▶ **WHAT THE EXERCISE ASKS**:
From the entries below, retype only the lines from the one with "Click the Employment rate change header text" through the one with "Task: Open the Lazy load iframes dropdown", exactly as written.

▶ **Entries taken from a collection**:
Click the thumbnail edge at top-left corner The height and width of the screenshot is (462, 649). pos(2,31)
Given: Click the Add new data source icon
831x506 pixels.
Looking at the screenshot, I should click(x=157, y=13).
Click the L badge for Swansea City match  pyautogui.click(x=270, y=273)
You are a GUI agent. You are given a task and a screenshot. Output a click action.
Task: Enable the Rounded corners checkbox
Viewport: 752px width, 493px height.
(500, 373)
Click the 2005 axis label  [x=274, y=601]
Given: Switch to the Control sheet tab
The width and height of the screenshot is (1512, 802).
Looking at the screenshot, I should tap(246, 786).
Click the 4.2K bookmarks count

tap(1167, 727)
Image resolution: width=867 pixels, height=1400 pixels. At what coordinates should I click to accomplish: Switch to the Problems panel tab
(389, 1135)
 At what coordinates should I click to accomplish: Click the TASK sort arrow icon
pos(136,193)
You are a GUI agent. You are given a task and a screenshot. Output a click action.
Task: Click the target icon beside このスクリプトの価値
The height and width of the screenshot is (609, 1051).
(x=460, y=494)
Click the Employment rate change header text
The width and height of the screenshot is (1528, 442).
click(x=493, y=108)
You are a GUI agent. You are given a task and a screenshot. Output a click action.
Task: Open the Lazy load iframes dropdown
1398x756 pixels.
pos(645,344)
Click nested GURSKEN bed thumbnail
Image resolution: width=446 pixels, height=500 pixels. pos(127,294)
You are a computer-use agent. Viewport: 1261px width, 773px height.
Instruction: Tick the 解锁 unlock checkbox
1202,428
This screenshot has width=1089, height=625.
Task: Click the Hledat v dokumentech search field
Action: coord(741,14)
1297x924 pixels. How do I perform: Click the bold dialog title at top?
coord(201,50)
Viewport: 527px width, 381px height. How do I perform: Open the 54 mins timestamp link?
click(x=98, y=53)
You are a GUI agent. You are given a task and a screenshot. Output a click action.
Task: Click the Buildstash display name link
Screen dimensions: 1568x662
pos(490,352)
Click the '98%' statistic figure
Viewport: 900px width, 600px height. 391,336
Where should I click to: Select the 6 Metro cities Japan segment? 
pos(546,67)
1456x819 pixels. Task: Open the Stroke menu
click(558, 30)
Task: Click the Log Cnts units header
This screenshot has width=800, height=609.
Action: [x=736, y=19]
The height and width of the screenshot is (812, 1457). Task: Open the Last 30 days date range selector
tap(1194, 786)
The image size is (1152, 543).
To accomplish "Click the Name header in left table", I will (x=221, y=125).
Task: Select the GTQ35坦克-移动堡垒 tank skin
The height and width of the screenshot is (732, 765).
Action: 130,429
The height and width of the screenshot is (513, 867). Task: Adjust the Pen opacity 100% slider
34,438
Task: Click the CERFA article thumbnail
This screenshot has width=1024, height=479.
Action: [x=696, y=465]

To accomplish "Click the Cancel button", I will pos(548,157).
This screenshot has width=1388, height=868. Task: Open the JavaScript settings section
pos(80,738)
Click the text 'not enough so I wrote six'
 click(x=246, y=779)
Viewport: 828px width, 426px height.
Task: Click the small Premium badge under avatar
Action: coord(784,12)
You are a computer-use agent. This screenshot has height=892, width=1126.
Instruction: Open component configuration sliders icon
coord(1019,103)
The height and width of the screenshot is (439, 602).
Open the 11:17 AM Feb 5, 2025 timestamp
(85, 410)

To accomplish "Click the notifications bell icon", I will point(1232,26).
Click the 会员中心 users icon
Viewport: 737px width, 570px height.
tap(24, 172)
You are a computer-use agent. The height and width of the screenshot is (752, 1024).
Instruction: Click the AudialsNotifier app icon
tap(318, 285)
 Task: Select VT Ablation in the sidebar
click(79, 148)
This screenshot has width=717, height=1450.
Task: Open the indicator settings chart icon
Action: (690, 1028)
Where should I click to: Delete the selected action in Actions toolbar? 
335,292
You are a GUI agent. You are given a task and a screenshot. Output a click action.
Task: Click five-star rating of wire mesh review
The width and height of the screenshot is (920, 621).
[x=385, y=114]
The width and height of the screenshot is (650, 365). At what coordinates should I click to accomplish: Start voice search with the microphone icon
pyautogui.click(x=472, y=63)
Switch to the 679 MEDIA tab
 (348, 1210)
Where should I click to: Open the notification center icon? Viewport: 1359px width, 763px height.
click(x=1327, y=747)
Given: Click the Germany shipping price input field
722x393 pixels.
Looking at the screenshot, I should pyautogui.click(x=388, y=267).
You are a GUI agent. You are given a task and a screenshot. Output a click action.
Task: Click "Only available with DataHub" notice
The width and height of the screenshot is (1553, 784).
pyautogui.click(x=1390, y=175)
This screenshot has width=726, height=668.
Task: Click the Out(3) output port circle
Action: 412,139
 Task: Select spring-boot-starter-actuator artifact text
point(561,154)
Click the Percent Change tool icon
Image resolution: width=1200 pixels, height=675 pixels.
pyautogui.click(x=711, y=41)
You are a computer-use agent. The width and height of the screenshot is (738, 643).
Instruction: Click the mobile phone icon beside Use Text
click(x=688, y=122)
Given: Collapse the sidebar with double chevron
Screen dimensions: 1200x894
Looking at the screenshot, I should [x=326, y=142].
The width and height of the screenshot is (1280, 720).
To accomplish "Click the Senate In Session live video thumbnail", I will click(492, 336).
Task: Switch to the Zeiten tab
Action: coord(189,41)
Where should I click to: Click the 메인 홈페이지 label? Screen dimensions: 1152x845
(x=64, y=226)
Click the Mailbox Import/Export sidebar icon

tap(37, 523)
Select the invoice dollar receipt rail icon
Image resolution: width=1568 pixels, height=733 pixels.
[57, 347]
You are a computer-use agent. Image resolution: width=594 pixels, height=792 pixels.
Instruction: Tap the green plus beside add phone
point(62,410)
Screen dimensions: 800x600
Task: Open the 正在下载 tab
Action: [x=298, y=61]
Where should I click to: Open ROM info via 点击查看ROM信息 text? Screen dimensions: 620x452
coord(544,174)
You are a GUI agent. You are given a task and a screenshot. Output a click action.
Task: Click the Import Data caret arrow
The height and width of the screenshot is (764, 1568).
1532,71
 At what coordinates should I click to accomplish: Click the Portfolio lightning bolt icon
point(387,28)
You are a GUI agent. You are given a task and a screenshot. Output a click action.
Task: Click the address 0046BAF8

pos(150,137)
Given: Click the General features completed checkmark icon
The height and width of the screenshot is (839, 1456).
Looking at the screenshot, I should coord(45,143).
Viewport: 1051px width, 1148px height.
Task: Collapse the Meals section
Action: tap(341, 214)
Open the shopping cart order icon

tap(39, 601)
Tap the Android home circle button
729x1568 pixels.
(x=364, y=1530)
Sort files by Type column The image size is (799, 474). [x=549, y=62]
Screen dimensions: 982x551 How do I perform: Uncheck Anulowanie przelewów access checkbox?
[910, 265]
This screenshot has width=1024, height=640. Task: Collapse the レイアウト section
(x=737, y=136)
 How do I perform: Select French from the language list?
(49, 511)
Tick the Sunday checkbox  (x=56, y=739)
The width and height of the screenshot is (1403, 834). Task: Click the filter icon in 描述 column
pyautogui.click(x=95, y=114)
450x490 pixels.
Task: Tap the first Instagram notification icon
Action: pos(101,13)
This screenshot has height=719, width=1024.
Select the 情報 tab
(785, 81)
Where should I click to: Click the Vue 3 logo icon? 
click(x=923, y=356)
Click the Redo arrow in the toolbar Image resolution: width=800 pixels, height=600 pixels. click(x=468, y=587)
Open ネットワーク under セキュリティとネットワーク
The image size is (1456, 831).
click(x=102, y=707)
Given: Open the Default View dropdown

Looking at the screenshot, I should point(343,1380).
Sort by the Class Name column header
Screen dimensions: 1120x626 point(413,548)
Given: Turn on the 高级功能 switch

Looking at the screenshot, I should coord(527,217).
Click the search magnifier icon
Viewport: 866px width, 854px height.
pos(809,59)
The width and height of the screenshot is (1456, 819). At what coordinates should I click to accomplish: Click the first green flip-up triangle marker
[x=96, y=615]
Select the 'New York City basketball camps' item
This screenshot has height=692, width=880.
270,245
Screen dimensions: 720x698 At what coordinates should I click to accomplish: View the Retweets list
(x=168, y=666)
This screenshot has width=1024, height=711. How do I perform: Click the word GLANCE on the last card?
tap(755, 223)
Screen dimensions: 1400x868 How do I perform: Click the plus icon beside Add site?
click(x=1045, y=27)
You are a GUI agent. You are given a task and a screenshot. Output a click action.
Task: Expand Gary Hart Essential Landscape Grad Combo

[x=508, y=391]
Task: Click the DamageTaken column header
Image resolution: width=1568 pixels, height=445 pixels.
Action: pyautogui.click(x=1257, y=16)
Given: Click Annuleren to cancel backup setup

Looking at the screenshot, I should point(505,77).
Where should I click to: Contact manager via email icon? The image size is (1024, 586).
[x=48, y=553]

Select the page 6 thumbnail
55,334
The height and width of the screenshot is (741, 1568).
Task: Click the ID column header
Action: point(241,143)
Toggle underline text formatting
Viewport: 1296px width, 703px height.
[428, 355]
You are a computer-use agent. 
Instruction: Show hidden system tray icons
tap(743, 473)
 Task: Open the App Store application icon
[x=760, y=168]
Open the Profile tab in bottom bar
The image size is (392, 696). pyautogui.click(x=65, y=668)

▶ **OUTPUT OF THE EXERCISE**:
Click the Employment rate change header text
The width and height of the screenshot is (1528, 442).
click(x=493, y=108)
You are a GUI agent. You are given a task and a screenshot. Output a click action.
Task: Open the Lazy load iframes dropdown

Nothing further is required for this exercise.